La « mère » des questions
De toutes ces questions découle la mère des questions : si le peuple algérien ne lit pas, si les structures officielles de connaissances culturelles sont défaillantes, les « élites » algériennes (docteurs universitaires, enseignants, responsables administratifs culturels, auteurs, critiques) lisent-elles suffisamment pour mériter l’adjectif « éclairées » ? Il ne s’agit pas de posséder une « tête bien pleine » mais « bien faite », pas d’étalage à la manière des Précieuses ridicules, mais de connaissance indispensable à l’exemple d’un scientifique dans son domaine de compétence.
Sans doute, des personnalités algériennes réellement cultivées et éclairées existent, mais sont ostracisées par les médias dans un exil intérieur ou extérieur, et même parfois diffamées par les harkis de service avec l’accusation de « tourner le dos à l’Algérie ». Les médias préfèrent le beni-oui-ouisme opportuniste, le clanisme et le copinage : tous charlatanesques, ils pataugent dans une médiocrité d’autant plus arrogante qu’ignorante (« al machkour mag’our » – Celui qui est vanté a des trous, observe le peuple), photocopie des bachaghas, caïds et « suppléants » de l’époque coloniale.

#### Consigne donnée:
Citez mot pour mot le passage de l'extrait fourni qui va de « Sans doute, des » à « de l’époque coloniale. », ces deux bornes comprises.

#### Extrait de données:
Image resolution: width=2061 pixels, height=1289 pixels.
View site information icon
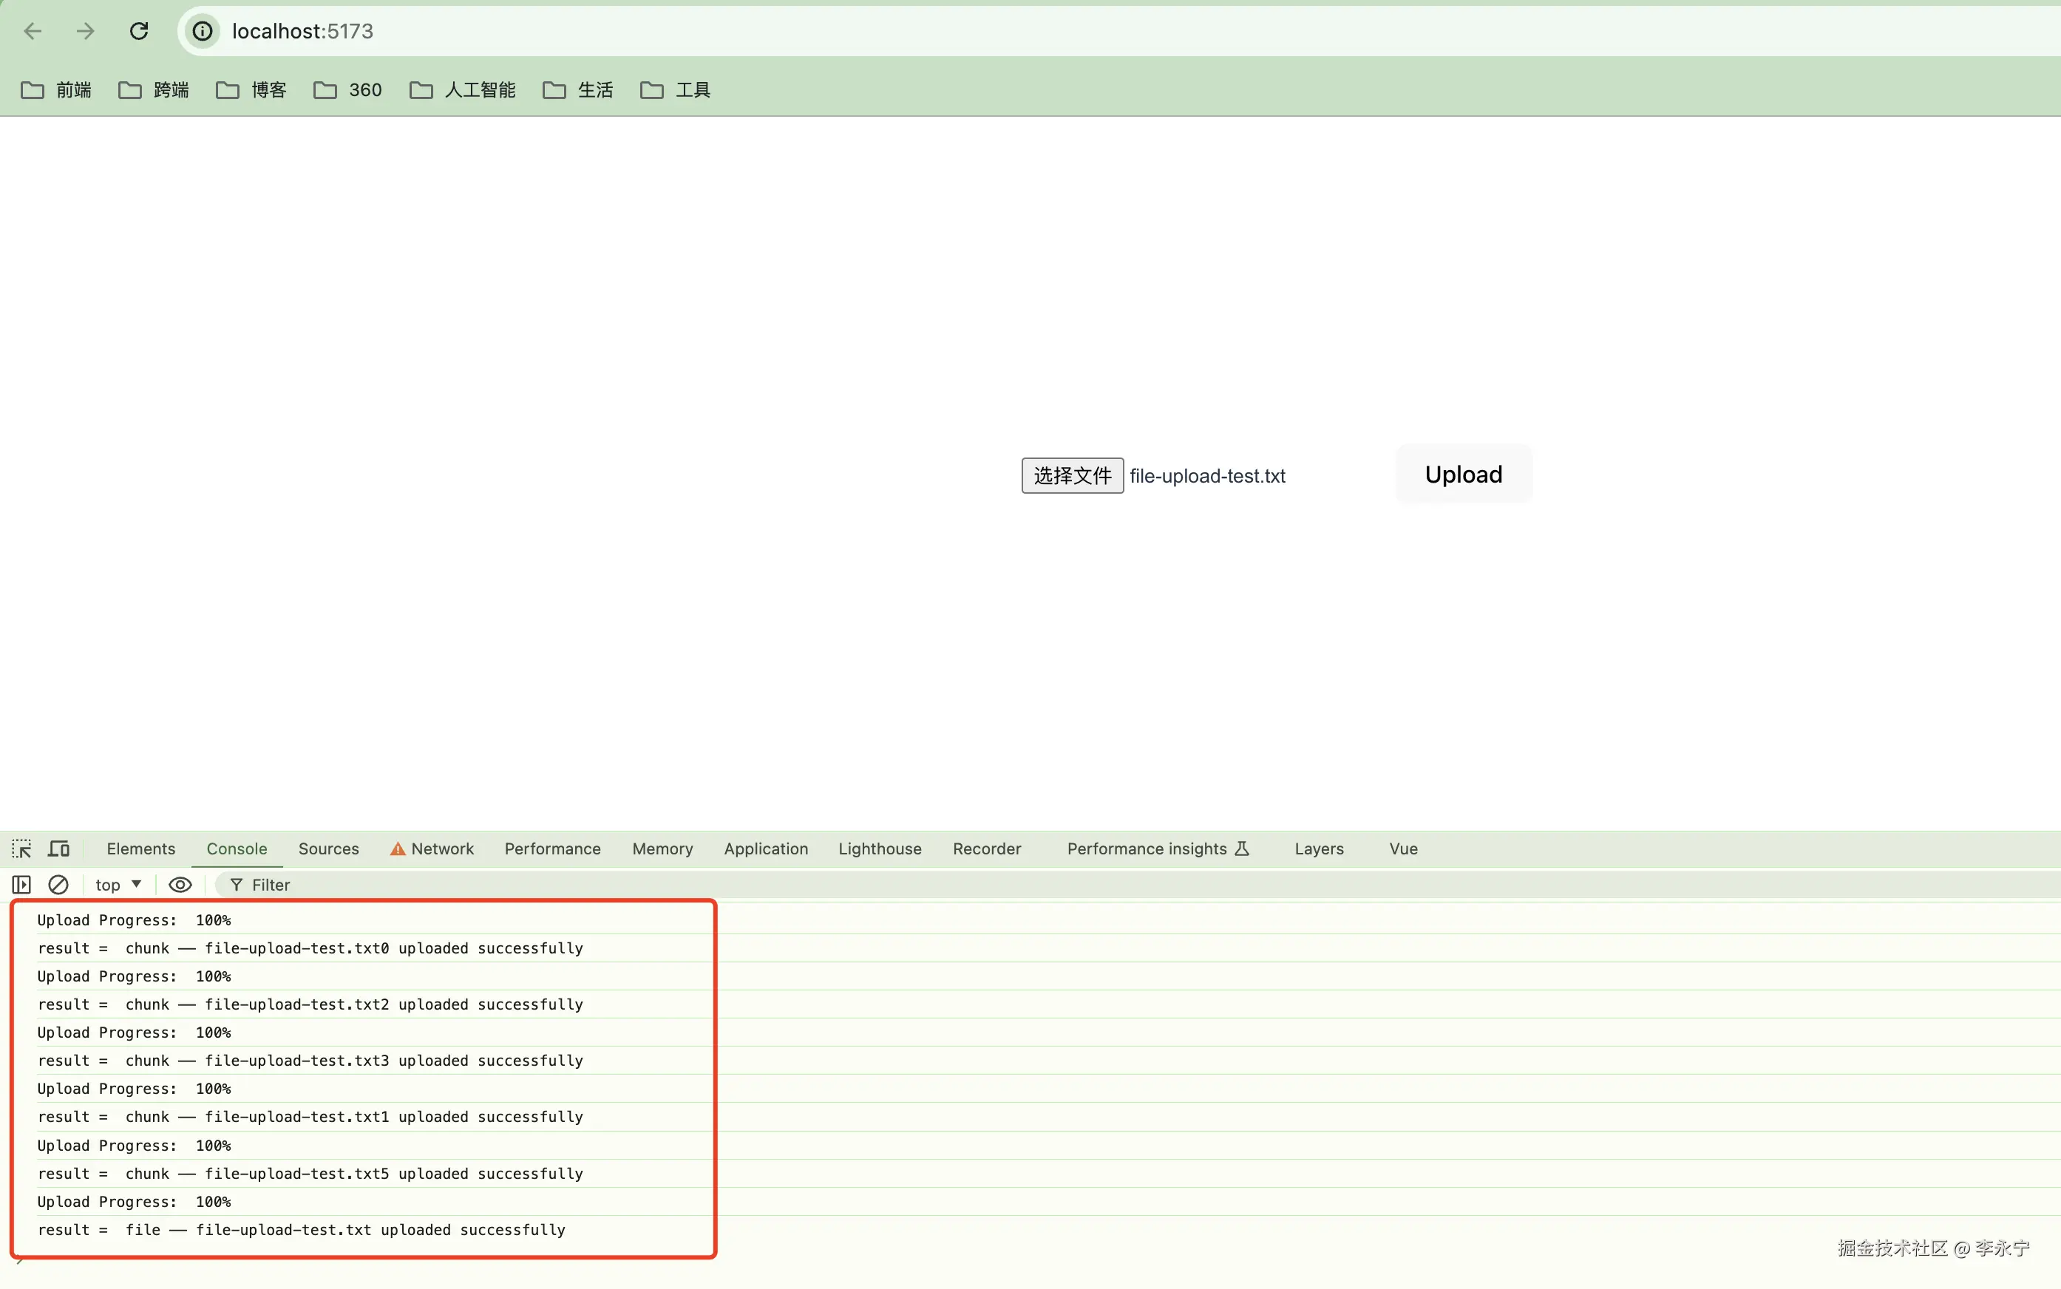point(202,32)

#### Réponse complète:
Sans doute, des personnalités algériennes réellement cultivées et éclairées existent, mais sont ostracisées par les médias dans un exil intérieur ou extérieur, et même parfois diffamées par les harkis de service avec l’accusation de « tourner le dos à l’Algérie ». Les médias préfèrent le beni-oui-ouisme opportuniste, le clanisme et le copinage : tous charlatanesques, ils pataugent dans une médiocrité d’autant plus arrogante qu’ignorante (« al machkour mag’our » – Celui qui est vanté a des trous, observe le peuple), photocopie des bachaghas, caïds et « suppléants » de l’époque coloniale.